Limiting import of large files to specific number of lines

(1) By Joe (jmwatx) on 2020-09-29 21:10:34 [source]

If you're importing large csv/text files on a regular basis, it'd be nice to be able to limit the number of rows imported just for testing purposes. Say you only want to import the top 1000 rows of a file to see the header and what the data looks like.

Is there a built-in way to do this that I'm unaware of? It might be nice for an option in the CLI .import command, such as "--limit 1000" or something like that.

Currently I'm having to "head file -n 1000" and then have SQLite import that file, but it'd be easier if I could just limit within the CLI instead.

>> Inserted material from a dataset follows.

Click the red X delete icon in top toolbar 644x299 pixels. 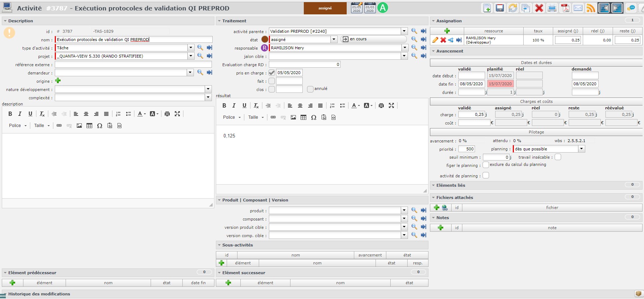[539, 8]
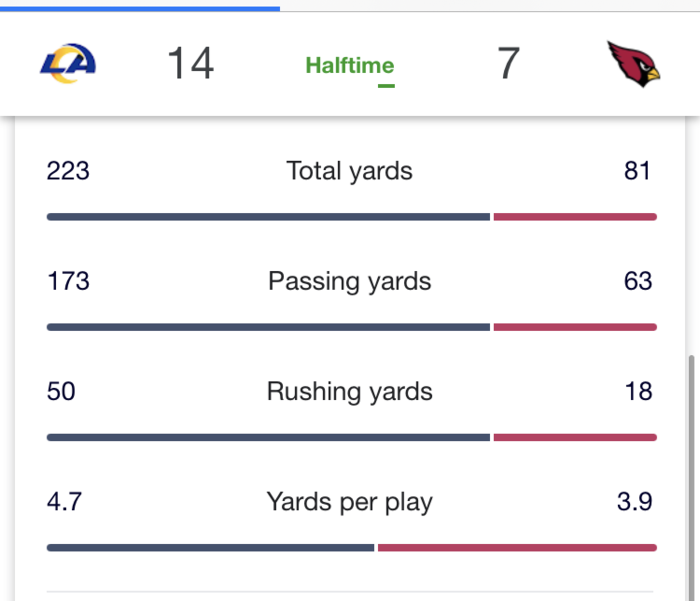Click the Cardinals 81 total yards value
The width and height of the screenshot is (700, 601).
[x=638, y=171]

(2) By Roman (moskvich412) on 2020-09-29 23:02:52 in reply to 1 [link] [source]

Dear Joe,

I am not a developer, but I think that for some tests the functionality you request could be useful. However, logically, order of rows in a table is irrelevant, thus specifying first 1000 instead of explicit WHERE clause is ambiguous. You rely on the process that prepared the CSV file to make the first 1000 rows contain what you want. If you do, the same preparation step could limit the rows.

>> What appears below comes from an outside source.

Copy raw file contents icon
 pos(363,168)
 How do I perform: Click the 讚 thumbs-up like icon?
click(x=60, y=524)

Situation is more difficult if you are loading several CSV files, which are linked with a FOREIGN KEY. Then there is no guarantee that the first 1000 rows of one table satisfy foreign constrain of the first 1000 of another table. Again, you would have to rely on the process that prepared CSV files and again, this is the process that could apply limit meaningfully.

Therefore, logically, limit must be apply at the level of producing CSV files, not at the level of their import. Same idea in SQL: LIMIT could be added at the end of SELECT, but not at the end of INSERT.

Roman

(3) By Joe (jmwatx) on 2020-09-30 00:38:39 in reply to 2 [link] [source]

The import to a table with foreign key restraints has worked for me in the past when trying to import a specific subset from the data without taking it all of the file - and in this case SQLite works perfectly.

I'm speaking more about quickly looking at data structure rather than values themselves. In this case a way to take the first N rows from the file for a quick examination might be useful. Rather than read in all 20GB of a file, you could read in a small part of the file to get an idea of what the data might look like.